### Exercise instructions:
Leave the pictures out while you restate every entry below word for word.
━━━━━ Data listing ━━━━━
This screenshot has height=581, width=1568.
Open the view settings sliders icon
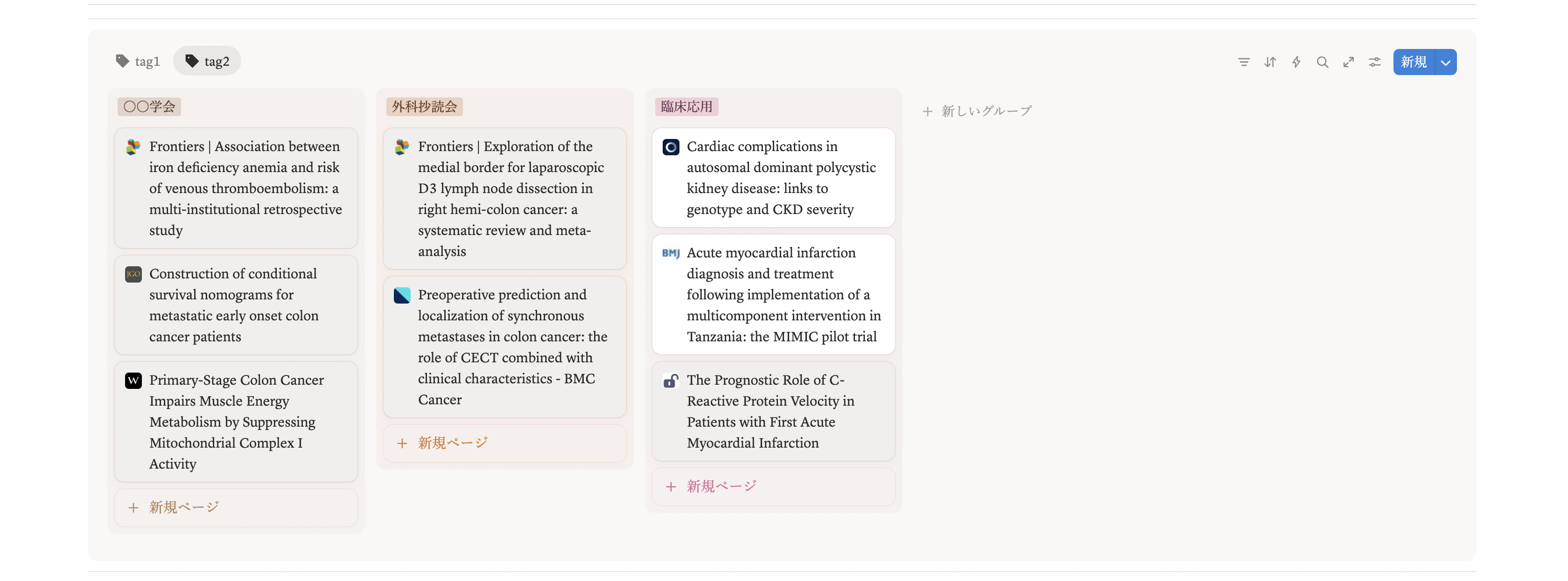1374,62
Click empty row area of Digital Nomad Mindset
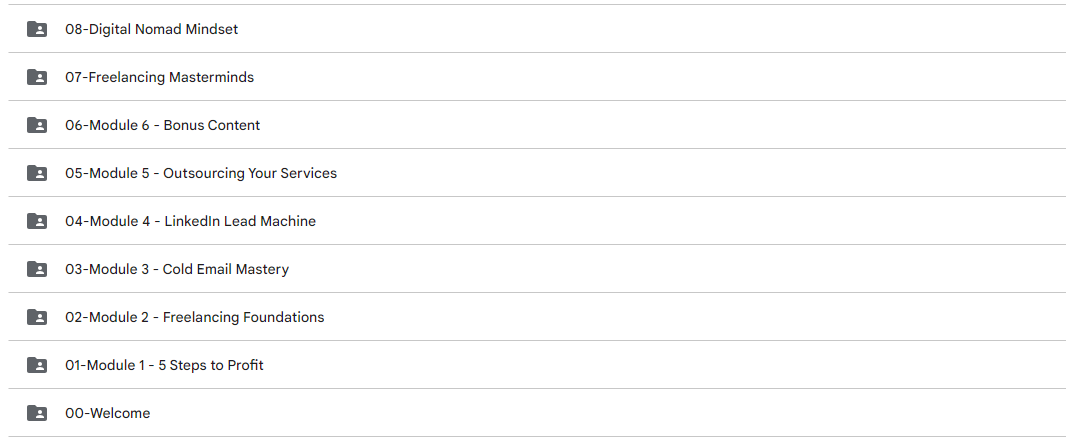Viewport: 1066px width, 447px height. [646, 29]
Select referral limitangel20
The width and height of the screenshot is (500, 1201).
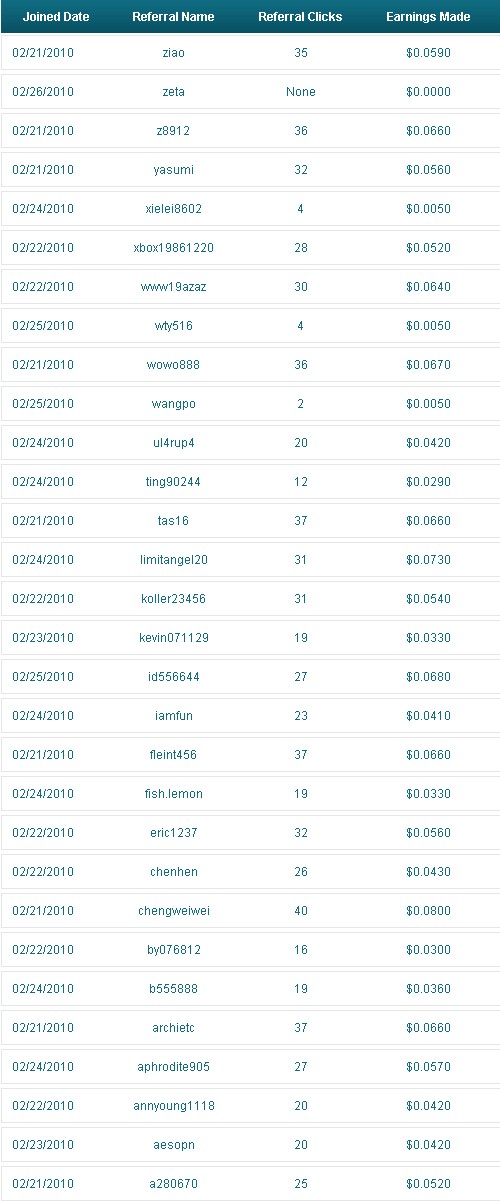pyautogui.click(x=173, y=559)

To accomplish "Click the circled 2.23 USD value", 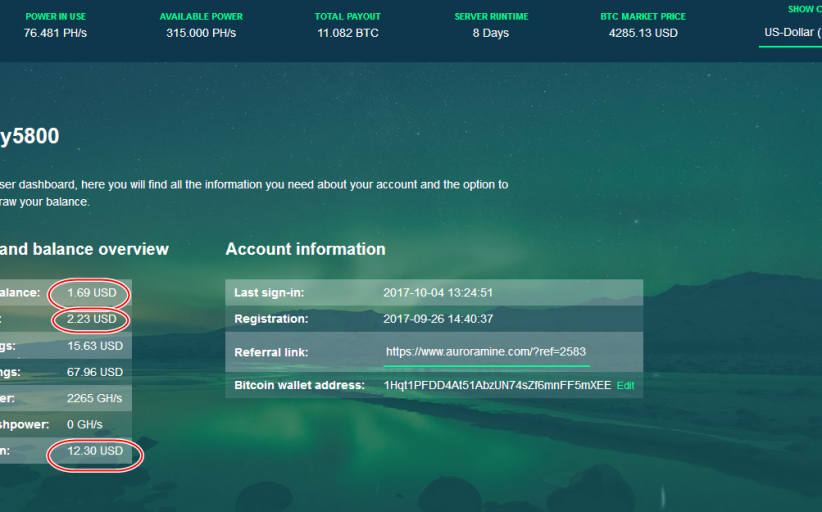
━━━━━
### Response box:
This screenshot has height=581, width=1568.
Open the view settings sliders icon
1374,62
Click empty row area of Digital Nomad Mindset
Viewport: 1066px width, 447px height. [646, 29]
Select referral limitangel20
The width and height of the screenshot is (500, 1201).
pyautogui.click(x=173, y=559)

To accomplish "Click the circled 2.23 USD value", 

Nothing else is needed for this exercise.